LGBT Pride Week in Istanbul got off to a rocky start on Sunday, when Turkish riot police used rubber bullets and teargas to break up a gathering of about 50 people who had assembled to celebrate Trans Pride in defiance of the government's ban on the event.
More than 300 police officers clad in riot gear and backed up by water cannons were stationed around the square and in side streets, the Associated Press reported.
On Friday, the governor of Istanbul announced bans on both the Trans Pride march and on the larger Gay Pride march, which is slated for next weekend, citing security concerns in the wake of several deadly bombings in the Turkish city over the past year.
Attendees of the banned ?stanbul #TransPride have been rushed by police, causing panic on #MisSokak street pic.twitter.com/WosTAT6AMd
— D8 News (@D8News) June 19, 2016
The organizers of the pride march put out a statement via Facebook condemning the ban as "a flagrant violation of the constitution and law."
Turkey's Amnesty International office said that 11 people were detained on Sunday.
The official ban followed promises by ultra-nationalist and conservative groups to "do what is necessary" to stop pride celebrations from taking place.
"We will not allow degenerates to carry out their fantasies on this land, which our ancestors left us by paying a heavy price," said Kursat Mican, head of the Istanbul division of the ultra-nationalist youth group the Alperen Hearths, at a press conference last week. "We are not responsible for what will happen after this point... If you're not taught by experience, you're taught by a beating."
Homosexuality has been legal in Turkey since the mid 19th century, during the Ottoman Empire. Trans individuals have been able to legally change their gender since 1988, and sex-reassignment surgery for people diagnosed with gender dysphoria is legal.

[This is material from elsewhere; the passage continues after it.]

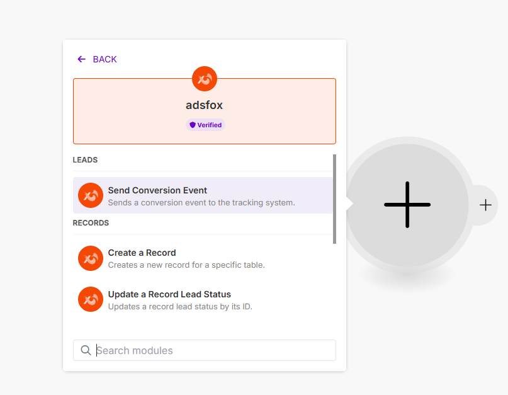Click the Send Conversion Event module icon
The image size is (508, 395).
[x=91, y=195]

However, public perception of sexual orientation and gender can be very conservative, rhetoric from religious hardliners and ultra nationalist groups can be very hateful, and Turkey's LGBT community continues to experience widespread discrimination and even violence.
Last year, Turkish police dispersed revelers at Istanbul's gay pride parade using water cannons, rubber bullets and tear gas.
Istanbul's riot police also came out in full force on Saturday after protests erupted over a Friday night incident in which 20 suspected religious hardliners beat up customers and staff at a record store in Istanbul for drinking alcohol and live-streaming Radiohead's new album, a Moon Shaped Pool, during Ramadan.
Breaking: Turkey religious thugs storm @radiohead listening party in Istanbul, smashing up store and beating fans https://t.co/9mSJveQPCy
— Borzou Daragahi (@borzou) June 17, 2016
In a statement, Radiohead condemned the attack on the Velvet IndieGround. "We hope that someday we will be able to look back on such acts of violent intolerance as things of the ancient past."
Riot police dispersed the angry protesters using water cannons and tear gas.